> **WORK REQUIRED**
What lines in the records below hold the string "icon"? Please show them.

Stored data entries
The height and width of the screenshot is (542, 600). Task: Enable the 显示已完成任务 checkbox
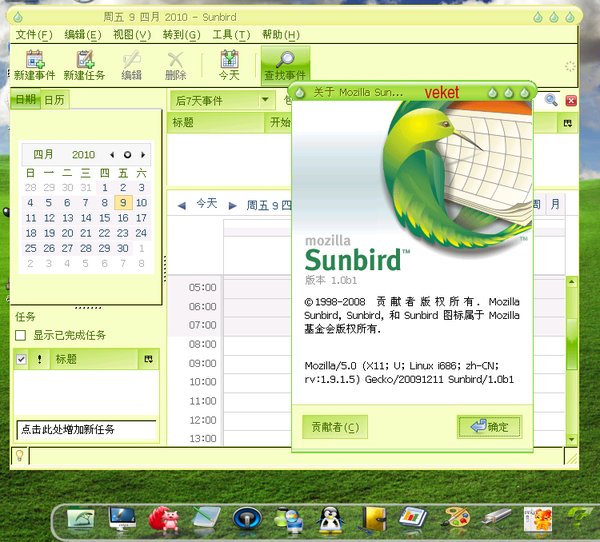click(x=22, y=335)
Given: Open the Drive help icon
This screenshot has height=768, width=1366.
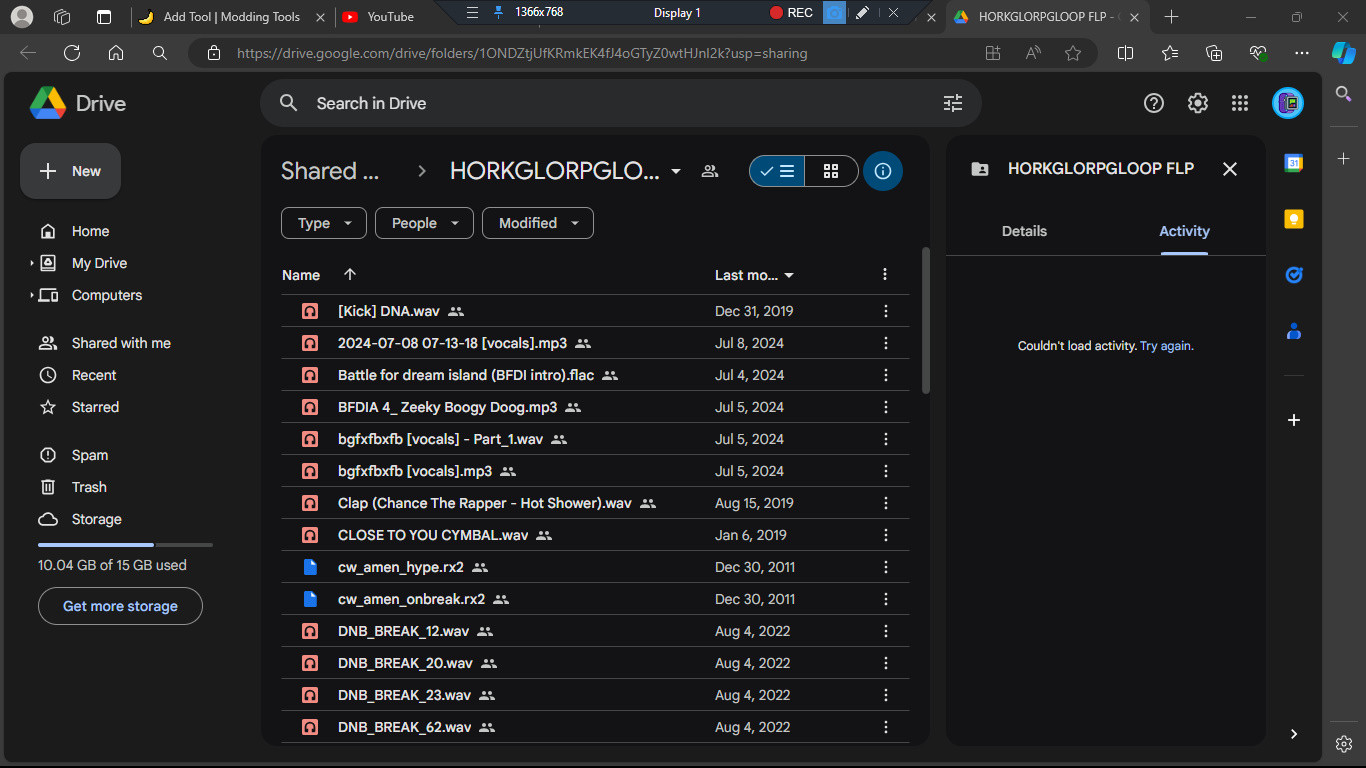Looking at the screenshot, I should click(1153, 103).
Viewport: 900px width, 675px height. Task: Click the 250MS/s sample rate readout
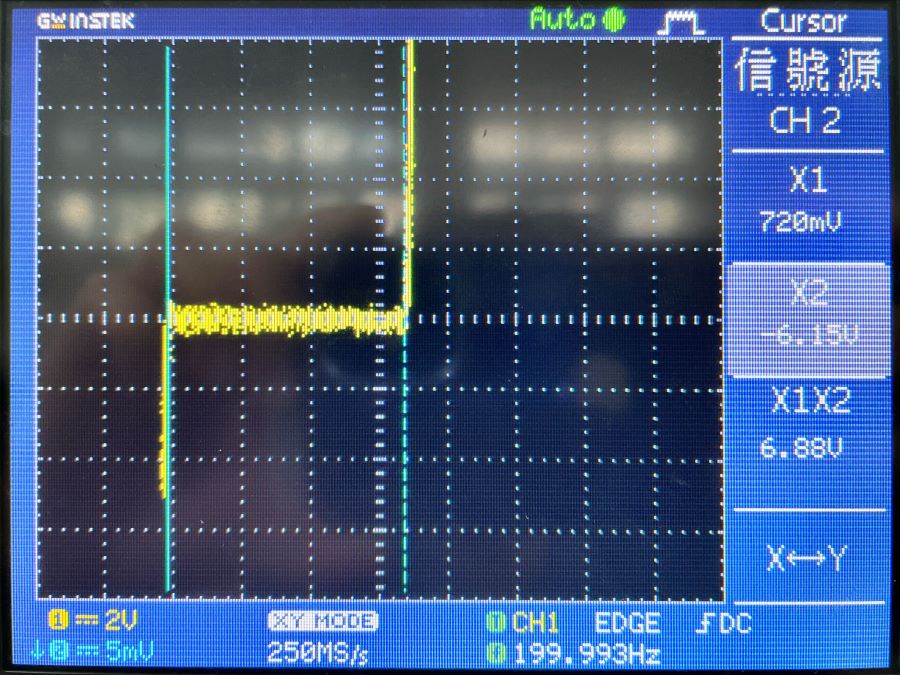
--
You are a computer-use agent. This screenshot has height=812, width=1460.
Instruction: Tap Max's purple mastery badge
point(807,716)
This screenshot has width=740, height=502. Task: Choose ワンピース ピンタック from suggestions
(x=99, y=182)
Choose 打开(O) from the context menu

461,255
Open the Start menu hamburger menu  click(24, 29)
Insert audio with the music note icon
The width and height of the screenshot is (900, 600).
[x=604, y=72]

> **RESULT OF THE EXERCISE**
Given: Open the Drive help icon
Insert audio with the music note icon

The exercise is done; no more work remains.